Saved data entries:
────────────────
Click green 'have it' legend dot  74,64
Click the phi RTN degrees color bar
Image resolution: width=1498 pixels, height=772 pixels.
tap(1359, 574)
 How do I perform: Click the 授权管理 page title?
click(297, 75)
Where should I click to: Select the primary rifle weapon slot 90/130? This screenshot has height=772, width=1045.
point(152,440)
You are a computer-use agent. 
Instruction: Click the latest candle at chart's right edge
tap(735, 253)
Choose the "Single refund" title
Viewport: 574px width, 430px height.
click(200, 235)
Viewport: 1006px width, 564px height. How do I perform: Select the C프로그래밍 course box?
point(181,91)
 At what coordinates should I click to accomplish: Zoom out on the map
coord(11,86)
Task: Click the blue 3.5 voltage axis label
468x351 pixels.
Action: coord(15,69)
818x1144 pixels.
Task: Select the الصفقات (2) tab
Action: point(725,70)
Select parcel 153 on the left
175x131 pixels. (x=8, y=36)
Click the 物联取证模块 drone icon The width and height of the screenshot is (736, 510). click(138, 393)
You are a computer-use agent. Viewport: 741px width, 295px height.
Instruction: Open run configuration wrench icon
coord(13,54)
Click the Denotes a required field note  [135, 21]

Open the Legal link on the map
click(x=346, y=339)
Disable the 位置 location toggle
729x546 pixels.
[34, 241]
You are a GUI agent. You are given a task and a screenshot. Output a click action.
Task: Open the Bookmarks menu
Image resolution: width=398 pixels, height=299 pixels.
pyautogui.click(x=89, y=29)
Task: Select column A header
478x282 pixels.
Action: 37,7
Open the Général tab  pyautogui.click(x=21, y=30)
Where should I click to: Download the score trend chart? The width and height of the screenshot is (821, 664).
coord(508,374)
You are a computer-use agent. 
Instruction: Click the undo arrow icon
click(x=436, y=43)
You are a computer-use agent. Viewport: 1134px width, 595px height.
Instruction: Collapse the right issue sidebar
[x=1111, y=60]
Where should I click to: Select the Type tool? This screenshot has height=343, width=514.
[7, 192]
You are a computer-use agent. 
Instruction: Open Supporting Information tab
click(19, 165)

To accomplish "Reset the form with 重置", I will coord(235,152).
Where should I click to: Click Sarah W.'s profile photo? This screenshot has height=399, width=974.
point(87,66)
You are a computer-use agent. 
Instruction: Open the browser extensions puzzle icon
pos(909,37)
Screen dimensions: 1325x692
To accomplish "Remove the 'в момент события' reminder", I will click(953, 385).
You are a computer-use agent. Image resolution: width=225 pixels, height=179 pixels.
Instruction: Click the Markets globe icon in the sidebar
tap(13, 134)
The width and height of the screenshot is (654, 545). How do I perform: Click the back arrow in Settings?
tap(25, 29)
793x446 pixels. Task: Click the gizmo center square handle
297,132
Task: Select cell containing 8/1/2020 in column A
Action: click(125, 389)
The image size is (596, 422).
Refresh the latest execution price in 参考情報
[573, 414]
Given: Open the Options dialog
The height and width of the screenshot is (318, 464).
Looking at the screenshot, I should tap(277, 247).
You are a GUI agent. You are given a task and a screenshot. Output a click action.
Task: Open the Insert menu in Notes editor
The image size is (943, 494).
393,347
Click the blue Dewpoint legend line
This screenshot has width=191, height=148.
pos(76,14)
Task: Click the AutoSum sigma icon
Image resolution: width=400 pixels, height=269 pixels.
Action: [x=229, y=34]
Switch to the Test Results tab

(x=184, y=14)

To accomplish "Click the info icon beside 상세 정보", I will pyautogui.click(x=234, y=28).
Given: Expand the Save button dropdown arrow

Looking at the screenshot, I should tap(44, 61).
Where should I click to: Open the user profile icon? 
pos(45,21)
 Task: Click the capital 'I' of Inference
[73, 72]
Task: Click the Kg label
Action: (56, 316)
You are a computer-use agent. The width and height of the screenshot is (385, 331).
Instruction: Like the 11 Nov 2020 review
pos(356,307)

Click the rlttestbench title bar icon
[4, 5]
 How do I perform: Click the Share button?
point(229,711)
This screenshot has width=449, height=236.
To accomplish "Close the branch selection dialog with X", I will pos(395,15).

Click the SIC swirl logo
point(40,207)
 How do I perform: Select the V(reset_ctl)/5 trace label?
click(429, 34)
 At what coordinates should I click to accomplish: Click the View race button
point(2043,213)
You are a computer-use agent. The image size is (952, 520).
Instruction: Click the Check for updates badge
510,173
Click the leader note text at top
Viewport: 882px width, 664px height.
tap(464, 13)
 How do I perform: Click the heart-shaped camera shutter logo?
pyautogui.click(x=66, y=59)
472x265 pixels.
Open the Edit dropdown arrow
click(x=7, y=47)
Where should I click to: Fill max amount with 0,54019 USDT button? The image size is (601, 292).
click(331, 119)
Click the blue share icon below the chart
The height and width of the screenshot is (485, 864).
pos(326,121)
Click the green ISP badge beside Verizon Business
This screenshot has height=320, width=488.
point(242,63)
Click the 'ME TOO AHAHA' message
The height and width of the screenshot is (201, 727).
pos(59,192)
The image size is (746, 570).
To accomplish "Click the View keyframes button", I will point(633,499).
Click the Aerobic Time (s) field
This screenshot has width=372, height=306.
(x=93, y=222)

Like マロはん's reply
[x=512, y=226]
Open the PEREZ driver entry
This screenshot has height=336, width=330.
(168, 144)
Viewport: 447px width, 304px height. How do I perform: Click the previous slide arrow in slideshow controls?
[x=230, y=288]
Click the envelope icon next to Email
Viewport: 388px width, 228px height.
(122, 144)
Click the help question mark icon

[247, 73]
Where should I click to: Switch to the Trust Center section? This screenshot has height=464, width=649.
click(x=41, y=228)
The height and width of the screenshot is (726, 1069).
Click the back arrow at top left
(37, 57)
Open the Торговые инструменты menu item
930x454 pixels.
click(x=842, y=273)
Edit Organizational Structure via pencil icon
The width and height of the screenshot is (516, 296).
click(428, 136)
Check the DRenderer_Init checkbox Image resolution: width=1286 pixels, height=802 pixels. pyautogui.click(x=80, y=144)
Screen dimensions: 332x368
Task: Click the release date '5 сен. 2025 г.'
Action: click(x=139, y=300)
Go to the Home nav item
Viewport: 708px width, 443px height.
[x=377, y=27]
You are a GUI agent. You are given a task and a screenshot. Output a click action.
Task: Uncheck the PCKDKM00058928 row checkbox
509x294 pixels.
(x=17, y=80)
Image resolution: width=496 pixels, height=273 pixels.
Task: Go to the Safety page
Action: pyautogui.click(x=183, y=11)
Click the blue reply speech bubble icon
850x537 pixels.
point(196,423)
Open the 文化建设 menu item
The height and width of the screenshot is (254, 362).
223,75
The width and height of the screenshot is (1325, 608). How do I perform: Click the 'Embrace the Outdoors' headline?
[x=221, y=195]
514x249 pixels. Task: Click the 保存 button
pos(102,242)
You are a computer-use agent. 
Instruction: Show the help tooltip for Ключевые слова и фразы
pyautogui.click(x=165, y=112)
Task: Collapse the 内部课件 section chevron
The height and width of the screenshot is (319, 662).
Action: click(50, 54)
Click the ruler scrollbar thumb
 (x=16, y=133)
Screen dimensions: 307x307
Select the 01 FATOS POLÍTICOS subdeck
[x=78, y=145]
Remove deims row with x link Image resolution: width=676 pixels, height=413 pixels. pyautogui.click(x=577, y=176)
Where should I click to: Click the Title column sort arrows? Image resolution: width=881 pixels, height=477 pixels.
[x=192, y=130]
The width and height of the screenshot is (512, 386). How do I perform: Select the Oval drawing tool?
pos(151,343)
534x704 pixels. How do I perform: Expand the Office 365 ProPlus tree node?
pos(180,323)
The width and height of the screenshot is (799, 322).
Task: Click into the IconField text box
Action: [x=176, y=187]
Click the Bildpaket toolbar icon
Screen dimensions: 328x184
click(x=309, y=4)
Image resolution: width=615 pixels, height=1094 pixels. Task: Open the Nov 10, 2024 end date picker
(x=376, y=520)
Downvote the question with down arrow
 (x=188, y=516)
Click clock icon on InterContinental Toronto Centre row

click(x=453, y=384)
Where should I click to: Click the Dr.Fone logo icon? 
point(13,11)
────────────────
* _Required work_
Print nothing but the lines from the line with "Task: Uncheck the PCKDKM00058928 row checkbox" to the last line of the records above. Both of those lines count.

* _Response_
Task: Uncheck the PCKDKM00058928 row checkbox
509x294 pixels.
(x=17, y=80)
Image resolution: width=496 pixels, height=273 pixels.
Task: Go to the Safety page
Action: pyautogui.click(x=183, y=11)
Click the blue reply speech bubble icon
850x537 pixels.
point(196,423)
Open the 文化建设 menu item
The height and width of the screenshot is (254, 362).
223,75
The width and height of the screenshot is (1325, 608). How do I perform: Click the 'Embrace the Outdoors' headline?
[x=221, y=195]
514x249 pixels. Task: Click the 保存 button
pos(102,242)
You are a computer-use agent. 
Instruction: Show the help tooltip for Ключевые слова и фразы
pyautogui.click(x=165, y=112)
Task: Collapse the 内部课件 section chevron
The height and width of the screenshot is (319, 662).
Action: click(50, 54)
Click the ruler scrollbar thumb
 (x=16, y=133)
Screen dimensions: 307x307
Select the 01 FATOS POLÍTICOS subdeck
[x=78, y=145]
Remove deims row with x link Image resolution: width=676 pixels, height=413 pixels. pyautogui.click(x=577, y=176)
Where should I click to: Click the Title column sort arrows? Image resolution: width=881 pixels, height=477 pixels.
[x=192, y=130]
The width and height of the screenshot is (512, 386). How do I perform: Select the Oval drawing tool?
pos(151,343)
534x704 pixels. How do I perform: Expand the Office 365 ProPlus tree node?
pos(180,323)
The width and height of the screenshot is (799, 322).
Task: Click into the IconField text box
Action: [x=176, y=187]
Click the Bildpaket toolbar icon
Screen dimensions: 328x184
click(x=309, y=4)
Image resolution: width=615 pixels, height=1094 pixels. Task: Open the Nov 10, 2024 end date picker
(x=376, y=520)
Downvote the question with down arrow
 (x=188, y=516)
Click clock icon on InterContinental Toronto Centre row

click(x=453, y=384)
Where should I click to: Click the Dr.Fone logo icon? 
point(13,11)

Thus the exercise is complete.